Chevron in Ecuador

The archive of the Clean Up Ecuador campaign website


Chevron Threatened Ecuador Judge With Prison Time If He Failed to Grant Motions, Court Papers Say

On Eve of Judgment, Chevron Resorting to Intimidation Tactics

Amazon Defense Coalition

Amazon Defense Coalition
3 February 2011 - FOR IMMEDIATE RELEASE
Contact: Karen Hinton at +1.703.798.3109


Lago Agrio, Ecuador – Chevron's lawyers in Ecuador have threatened the trial judge overseeing the historic environmental trial where the company faces a potential judgment in the billions of dollars, according to court papers made available by the plaintiffs.

In a series of recent legal papers, Chevron lawyers Enrique Carbajal and Alberto Racines threatened trial Judge Nicolas Zambrano with criminal sanctions and prison if he failed to grant their motions asking for a dismissal of the case, which has been on trial since 2003 in the Amazon town of Lago Agrio. The threats were clearly outlined in motions signed by the two lawyers and submitted to the court, said Pablo Fajardo, the Ecuadorian lawyer for the plaintiffs.

"Chevron's threat to the judge is another example of its abuse of the rule of law and its desperation to avoid a judgment," said Fajardo, who represents an estimated 30,000 Ecuadorians who brought the lawsuit.

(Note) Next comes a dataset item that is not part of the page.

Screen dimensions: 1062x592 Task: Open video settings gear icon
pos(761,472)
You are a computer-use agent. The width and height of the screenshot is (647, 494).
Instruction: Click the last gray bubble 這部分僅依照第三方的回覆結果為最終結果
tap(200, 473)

Judge Zambrano recently sanctioned and fined Racines approximately $1,600 for repeatedly filing the same motions in an effort to delay the Ecuador trial. A third Chevron lawyer in Ecuador – Patricio Campuzano – was sanctioned for the same reason 2009. Also that year Racines exploded in anger at a trial testing site when oil was found at one of Chevron's so-called "remediated" sites.

The first motion, filed by Carbajal on Chevron's behalf, falsely claimed that the signatures of twenty of the 48 signatories to the lawsuit – almost all indigenous persons and impoverished farmers – were forged by attorneys for the plaintiffs. The plaintiffs rejected the claim and most of the 20 farmers appeared at a recent public event to verify that they actually signed the original lawsuit.

In the motion seeking the annulment of the trial based on the supposedly "forged" signatures, Carbajal wrote to the judge: "If you deny this motion, your conduct will fall within Article 292" of the criminal code of Ecuador, which requires a criminal sentence of up to six months for any public official who does not report a crime.

One day later, Racines filed a motion asking Judge Zambrano to nullify an expert report submitted by the plaintiffs by Dr. Lawrence Barnthouse, a renewed American natural resources ecologist. Racines, also citing Provision 292 of Ecuador's criminal code, said to the judge that "if you don't do it, you will have committed a criminal infraction punished by prison."

"Threatening judges with criminal sanctions is typical of the Chevron way when it comes to litigating in Ecuador," said Fajardo. "They would never attempt such intimidation tactics in U.S. courts."

In addition to the threats, Chevron has repeatedly been charged with trying to use intimidation tactics to dissuade law firms and financial partners from working with the plaintiffs, who live in dire conditions in approximately 80 different indigenous and farmer communities spread throughout the rainforest.

In recent days, Chevron has sued each of the 47 named plaintiffs in New York federal court; sought an unprecedented injunction from a U.S. federal judge to bar any American lawyer working on the case from enforcing a judgment from Ecuador's court anywhere in the world; and has actively tried to depose several of the plaintiff's lawyers. All told, the company has tried to depose 33 people in the U.S. who have worked with the plaintiffs.

Chevron also filed a civil RICO suit in New York, claiming the indigenous groups were trying to extort money from Chevron via the lawsuit.

"Chevron is acting out of pure desperation because we are nearing judgment," said Karen Hinton, the spokeswoman for the plaintiffs. "The company's new legal actions are designed to intimidate lawyers and funders and to provide a fake cover story for shareholders when the company is hit with an adverse judgment."

The environmental lawsuit charges Chevron with deliberately discharging more than 16 billion gallons of chemical-laced "formation water" into the streams and rivers of the Amazon over a 26-year period when it operated a large oil concession, decimating indigenous groups and poisoning an area the size of Rhode Island. The case was moved from U.S. federal court at Chevron's request after Chevron filed 14 sworn affidavits praising Ecuador's court system.

The top end of the damages claim recently submitted by the plaintiffs in their final argument is $113 billion. The plaintiffs have submitted tens of thousands of chemical sampling results that prove extensive soil contamination at 100% of Chevron's 378 former well and production sites in the Amazon.

"In the end, the voluminous scientific evidence will triumph over Chevron's intimidation tactics," said Fajardo.